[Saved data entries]
* * * * *
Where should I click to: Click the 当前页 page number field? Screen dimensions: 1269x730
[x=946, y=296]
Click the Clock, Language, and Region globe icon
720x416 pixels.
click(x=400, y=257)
* * * * *
_TASK STATEMENT_. A complete and exact repetition of the entries is required.

_WRITTEN REPLY_.
Where should I click to: Click the 当前页 page number field? Screen dimensions: 1269x730
[x=946, y=296]
Click the Clock, Language, and Region globe icon
720x416 pixels.
click(x=400, y=257)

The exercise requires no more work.